Heat + humidity + sweat + sunscreen = gross and sticky
I lovingly called this “the El Paso stick” when we were there. It’s not quite as bad in Samoa since it averages about 80 degrees a day instead of the 100 we had in late July in Texas.
TIM – This Is Mexico
Similar to Fa’a Samoa, TIM is the Mexican way of life. It generally includes a slower pace of life, unexpected plans, delayed plans, or cancelled plans, and acceptance of a lack of strict schedules and commitments.
Go to the bathroom when you have a chance
As we were leaving a birthday party one afternoon in Mexico, I thought “I kind of have to go to the bathroom, but I can wait til we get home because it’s only about a 20 minute drive.” This was followed by a two hour detour to a lake, so we found someone who was kind enough to let me use the bathroom in their house.
How to flush a toilet by bucket
Not that this is a particularly difficult skill to learn, but it is generally a new skill to people from the US
Your relationships with others are of utmost importance
This goes not only for the people you are working with (co-workers, community partners, host family), but also your friends. Good relationships can get you a job connection, a donation, a shoulder to cry on, or lots of crazy stories. It is necessary to put effort into maintaining those relationships and helping them grow.

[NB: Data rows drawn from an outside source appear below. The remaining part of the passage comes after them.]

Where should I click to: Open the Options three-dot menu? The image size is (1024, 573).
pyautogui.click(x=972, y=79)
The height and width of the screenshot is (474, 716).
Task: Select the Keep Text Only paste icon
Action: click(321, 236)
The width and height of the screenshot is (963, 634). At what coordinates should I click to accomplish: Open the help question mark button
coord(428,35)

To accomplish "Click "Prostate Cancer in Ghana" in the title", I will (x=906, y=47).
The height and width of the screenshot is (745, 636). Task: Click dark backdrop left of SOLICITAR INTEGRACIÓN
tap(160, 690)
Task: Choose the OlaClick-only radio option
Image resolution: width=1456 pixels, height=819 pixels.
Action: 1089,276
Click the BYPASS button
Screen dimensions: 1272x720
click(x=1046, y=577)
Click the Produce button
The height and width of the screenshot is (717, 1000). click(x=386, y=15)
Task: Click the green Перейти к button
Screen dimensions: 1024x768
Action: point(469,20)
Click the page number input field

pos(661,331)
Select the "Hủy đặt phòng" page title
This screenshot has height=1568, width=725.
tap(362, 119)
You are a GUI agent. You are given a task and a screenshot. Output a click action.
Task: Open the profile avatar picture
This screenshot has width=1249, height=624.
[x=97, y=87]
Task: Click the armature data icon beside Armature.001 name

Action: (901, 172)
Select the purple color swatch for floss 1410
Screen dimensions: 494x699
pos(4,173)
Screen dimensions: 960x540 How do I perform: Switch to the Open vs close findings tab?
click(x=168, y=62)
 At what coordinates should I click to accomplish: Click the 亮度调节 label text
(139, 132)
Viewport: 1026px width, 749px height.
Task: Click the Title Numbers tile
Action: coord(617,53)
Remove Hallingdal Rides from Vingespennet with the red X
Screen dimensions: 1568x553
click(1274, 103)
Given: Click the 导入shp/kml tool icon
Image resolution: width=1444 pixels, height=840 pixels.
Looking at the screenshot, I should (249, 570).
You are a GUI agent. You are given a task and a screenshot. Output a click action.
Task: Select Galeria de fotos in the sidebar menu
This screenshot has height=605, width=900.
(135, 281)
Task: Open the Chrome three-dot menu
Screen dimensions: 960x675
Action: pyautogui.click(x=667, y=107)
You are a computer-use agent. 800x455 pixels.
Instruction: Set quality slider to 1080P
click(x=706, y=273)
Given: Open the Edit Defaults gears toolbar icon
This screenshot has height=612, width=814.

How to live without regular contact with people back home
How to wash clothes by hand
I have also learned three new methods for washing clothes by hand in Samoa, but I think the method I learned in Mexico was the most effective. Mostly because it included a washboard to help remove dirt, but I haven’t seen one of those in Samoa yet
How to be self-reflective and self-aware
Very helpful for figuring out where you are (not in the physical sense), how you got there, and what you can do to make it how you want it to be.
How to pack people into a vehicle
In Mexico, we fit 26 people into a 15 passenger van, which I still consider impressive, but it’s not quite the same as fitting 80 people onto a 35 passenger bus.
There is no such thing as too many books
100 pages, a whole book, or three books never last as long as you think they will and you inevitably run out of reading material. This has been remedied with a Kindle in Samoa. Problem solved.
Lessons I’ve learned from camp
Being a camp counselor is kind of a mix of being a the most enthusiastic mentor/teacher possible in a very unique setting, so the problems that arise are not always what you would expect, but a lot of the lessons I learned at camp apply to my time in Samoa.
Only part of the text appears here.